Bluder was less pleased with the officiating, although she credited how well the Bluejays played.

"I do believe that that game was called differently than what we've seen all year, and I really think that's unfortunate," Bluder said. "We average going to the free throw line 18 times; we go eight tonight. We averaged 34 fouls being called in [our games]; 22 were called tonight. It's pretty frustrating when an NCAA championship game is called completely different than the 30 games that prepared you for this point, and that is very frustrating.

"But I don't want that to take away anything from Creighton's excellent preparation and their excellent performance."

What did Creighton do better than Iowa offensively?

Other than the aforementioned dominance in second-chance points, the Bluejays also outshot the Hawkeyes from behind the arc, making 10 of 34 3-pointers compared to Iowa's 5 of 22 (22.7%). Iowa entered the game averaging 7.5 treys and shooting 35.5% from long range.

"Both teams missed opportunities," Flanery said. "Emma [Ronsiek] missed that layup late, Tatum missed that wide-open layup late. But Iowa missed a lot of wide-open 3s. I don't think either team probably played as well offensively as their best. Pressure has something to do with that, too."

What's next for Iowa?

This one really hurts for the Hawkeyes, who tied for the Big Ten regular-season title, won the Big Ten tournament and got sellout crowds for both NCAA tournament early-round games at Carver-Hawkeye Arena. Anything less than a repeat of last season's Sweet 16 performance was going to be a disappointment. There won't be a potential showdown with No. 1 seed South Carolina in the Elite Eight, or a chance for fans to see Clark and the Gamecocks' Aliyah Boston on the same court.

Things that Iowa struggled with all season were exploited by Creighton in Sunday's loss. Iowa mostly relies on outscoring foes, averaging 84.9 PPG going into Sunday, and giving up 70.4. The formula worked well enough for Iowa to win its Big Ten titles. But if this team wants to get to a Final Four for the second time in program history, it will have to defend better.

Clark will be back for her junior season, and Czinano has announced she is returning for a fifth year or "super senior" season, allowed because of the 2020-21 blanket eligibility waiver due to the COVID-19 pandemic. They will remain the Hawkeyes' building blocks, but Iowa might need to go to the transfer portal for reinforcements, especially in the post.

Big Ten Player of the Year Clark still had a spectacular season, and Sunday's loss doesn't change that. But to fully maximize her career at Iowa, she is going to need a little more help.

What's next for Creighton?

The Omaha, Nebraska-based Bluejays had a dream trip to Iowa City, with Iowa transfer Lauren Jensen beating her former team with 19 points Sunday, including the dagger 3-pointer with 15 seconds left.

After finishing 15-5 in the Big East, Creighton was upset 66-65 by Seton Hall in the league tournament quarterfinals. Rather than get down about that, the Bluejays regrouped for the NCAA tournament and have knocked off two Power 5 teams, Colorado and Iowa, to make their program's first Sweet 16. They will face either No. 3 seed Iowa State or No. 6 Georgia at the Greensboro Regional.

"Flan told us before the game that it's unconditional love no matter what happens, so I think that can be a statement for the whole season," Brotzki said. "It has been the most fun and also the most successful year that I've ever played in basketball. I just think that's a testament to how we have each other's backs, how close we are as teammates, and it just translates to the court."

§ §

TASK SET:
1) According to the game recap, how many 3-pointers did Creighton make, and on how many attempts?
2) List every person whose spoken words are quoted directly in the game recap.

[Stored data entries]

§ §

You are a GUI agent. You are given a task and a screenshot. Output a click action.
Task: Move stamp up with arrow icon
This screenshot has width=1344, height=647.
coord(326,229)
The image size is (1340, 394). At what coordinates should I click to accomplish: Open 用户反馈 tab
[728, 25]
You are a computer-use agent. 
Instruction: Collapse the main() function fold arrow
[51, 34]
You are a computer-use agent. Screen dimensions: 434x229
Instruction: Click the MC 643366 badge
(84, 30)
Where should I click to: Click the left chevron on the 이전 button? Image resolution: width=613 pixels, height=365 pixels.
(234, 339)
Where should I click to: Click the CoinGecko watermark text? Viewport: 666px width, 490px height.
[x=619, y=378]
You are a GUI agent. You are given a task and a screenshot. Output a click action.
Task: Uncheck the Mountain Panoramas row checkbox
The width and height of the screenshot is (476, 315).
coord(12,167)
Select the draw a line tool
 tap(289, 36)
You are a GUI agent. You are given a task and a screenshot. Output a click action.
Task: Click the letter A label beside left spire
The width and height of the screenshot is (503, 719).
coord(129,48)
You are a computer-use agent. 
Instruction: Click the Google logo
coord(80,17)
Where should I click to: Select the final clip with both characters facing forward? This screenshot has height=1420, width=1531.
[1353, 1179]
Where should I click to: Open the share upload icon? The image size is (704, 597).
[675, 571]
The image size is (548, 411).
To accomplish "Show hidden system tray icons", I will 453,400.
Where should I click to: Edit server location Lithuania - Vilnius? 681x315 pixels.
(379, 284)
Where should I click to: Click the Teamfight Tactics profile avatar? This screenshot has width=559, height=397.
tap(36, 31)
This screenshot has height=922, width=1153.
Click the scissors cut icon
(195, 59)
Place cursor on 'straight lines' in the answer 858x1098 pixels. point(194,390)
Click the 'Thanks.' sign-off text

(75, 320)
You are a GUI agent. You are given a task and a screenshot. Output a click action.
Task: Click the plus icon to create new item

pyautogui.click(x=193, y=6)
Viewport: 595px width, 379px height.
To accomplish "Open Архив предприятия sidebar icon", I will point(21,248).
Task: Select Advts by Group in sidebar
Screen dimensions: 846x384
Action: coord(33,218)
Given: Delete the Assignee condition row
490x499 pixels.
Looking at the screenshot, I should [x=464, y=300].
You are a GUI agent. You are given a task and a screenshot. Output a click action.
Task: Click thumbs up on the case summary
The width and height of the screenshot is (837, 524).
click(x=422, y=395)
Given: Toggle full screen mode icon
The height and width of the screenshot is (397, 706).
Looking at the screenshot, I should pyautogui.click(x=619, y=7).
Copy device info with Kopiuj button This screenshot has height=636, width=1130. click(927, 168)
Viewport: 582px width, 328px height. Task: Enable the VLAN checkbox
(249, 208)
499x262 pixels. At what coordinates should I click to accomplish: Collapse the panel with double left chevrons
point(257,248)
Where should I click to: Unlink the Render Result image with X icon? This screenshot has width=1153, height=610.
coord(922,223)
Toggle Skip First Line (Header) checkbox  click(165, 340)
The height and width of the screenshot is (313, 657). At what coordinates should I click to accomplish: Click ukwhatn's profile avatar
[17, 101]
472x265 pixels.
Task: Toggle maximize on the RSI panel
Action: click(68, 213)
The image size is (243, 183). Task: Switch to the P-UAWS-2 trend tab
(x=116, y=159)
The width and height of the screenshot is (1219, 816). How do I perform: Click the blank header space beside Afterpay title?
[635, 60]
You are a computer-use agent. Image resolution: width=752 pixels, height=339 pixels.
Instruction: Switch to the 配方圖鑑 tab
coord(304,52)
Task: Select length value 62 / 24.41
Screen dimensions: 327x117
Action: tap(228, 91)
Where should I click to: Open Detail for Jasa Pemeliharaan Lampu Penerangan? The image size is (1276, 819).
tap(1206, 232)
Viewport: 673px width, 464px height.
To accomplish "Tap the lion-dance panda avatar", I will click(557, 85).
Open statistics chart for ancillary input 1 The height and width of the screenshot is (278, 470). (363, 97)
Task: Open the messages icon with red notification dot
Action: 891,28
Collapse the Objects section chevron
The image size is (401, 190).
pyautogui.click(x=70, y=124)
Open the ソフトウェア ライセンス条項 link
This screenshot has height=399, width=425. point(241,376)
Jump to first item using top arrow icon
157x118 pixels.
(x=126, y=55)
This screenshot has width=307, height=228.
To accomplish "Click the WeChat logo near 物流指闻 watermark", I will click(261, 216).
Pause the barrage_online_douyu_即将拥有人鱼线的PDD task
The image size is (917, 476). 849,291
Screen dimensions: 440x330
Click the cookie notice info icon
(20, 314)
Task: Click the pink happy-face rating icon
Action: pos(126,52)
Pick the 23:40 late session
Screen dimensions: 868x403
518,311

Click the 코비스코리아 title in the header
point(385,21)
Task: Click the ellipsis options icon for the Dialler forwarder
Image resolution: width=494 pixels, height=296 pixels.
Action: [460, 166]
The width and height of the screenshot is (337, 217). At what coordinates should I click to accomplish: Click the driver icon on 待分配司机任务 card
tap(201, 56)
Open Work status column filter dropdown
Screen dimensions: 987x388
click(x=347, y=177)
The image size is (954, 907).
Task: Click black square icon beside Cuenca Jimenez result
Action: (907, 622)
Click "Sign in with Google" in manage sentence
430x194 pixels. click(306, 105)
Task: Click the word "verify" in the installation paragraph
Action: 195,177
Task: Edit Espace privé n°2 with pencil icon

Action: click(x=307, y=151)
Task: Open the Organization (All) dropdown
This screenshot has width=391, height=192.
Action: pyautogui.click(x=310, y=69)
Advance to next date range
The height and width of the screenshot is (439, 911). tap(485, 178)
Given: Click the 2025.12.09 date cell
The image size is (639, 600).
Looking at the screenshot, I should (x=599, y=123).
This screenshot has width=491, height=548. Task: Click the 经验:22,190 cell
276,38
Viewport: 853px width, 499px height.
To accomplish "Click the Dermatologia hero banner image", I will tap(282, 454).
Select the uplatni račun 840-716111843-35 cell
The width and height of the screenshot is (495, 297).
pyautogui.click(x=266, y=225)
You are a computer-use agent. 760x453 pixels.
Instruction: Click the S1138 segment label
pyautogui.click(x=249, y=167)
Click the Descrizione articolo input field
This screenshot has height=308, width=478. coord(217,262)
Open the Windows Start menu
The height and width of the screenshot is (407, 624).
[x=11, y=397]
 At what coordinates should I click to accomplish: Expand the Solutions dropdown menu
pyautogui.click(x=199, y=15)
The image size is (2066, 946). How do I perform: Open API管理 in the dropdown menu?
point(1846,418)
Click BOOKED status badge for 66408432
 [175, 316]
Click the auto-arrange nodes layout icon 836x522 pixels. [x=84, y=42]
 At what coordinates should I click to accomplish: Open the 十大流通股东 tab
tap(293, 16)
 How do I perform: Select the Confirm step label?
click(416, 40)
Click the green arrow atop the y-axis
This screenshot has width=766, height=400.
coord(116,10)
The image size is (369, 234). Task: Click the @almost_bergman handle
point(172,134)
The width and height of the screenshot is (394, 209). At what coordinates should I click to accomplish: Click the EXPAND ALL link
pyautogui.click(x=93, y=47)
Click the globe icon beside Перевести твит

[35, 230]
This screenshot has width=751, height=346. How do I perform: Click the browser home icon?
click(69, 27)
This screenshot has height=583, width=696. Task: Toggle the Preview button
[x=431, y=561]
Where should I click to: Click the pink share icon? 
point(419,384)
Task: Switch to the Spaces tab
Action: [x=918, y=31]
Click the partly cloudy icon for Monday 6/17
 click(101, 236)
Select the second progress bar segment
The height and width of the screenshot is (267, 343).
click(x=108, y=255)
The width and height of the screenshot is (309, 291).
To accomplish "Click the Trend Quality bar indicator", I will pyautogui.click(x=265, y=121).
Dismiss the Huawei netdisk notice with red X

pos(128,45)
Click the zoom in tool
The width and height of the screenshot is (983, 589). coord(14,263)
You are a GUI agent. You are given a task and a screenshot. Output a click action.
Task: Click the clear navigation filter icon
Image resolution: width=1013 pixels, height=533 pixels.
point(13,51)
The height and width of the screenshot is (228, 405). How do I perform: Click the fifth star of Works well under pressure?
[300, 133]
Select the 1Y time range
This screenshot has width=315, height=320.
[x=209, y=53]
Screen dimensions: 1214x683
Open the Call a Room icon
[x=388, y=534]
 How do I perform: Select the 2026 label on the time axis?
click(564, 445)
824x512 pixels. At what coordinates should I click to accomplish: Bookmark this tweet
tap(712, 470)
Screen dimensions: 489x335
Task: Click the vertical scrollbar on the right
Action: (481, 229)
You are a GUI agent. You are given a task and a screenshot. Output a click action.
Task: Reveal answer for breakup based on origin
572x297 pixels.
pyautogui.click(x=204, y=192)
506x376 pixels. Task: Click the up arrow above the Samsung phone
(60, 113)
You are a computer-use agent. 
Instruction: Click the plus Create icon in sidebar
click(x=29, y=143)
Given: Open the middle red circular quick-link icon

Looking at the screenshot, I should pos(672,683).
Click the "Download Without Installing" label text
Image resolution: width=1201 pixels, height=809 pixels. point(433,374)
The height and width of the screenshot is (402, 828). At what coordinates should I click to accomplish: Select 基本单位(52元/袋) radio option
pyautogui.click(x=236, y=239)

§ §

ANSWERS FOR THE TASKS:
1) Creighton made 10 of 34 3-pointers.

2) Bluder, Flanery, Brotzki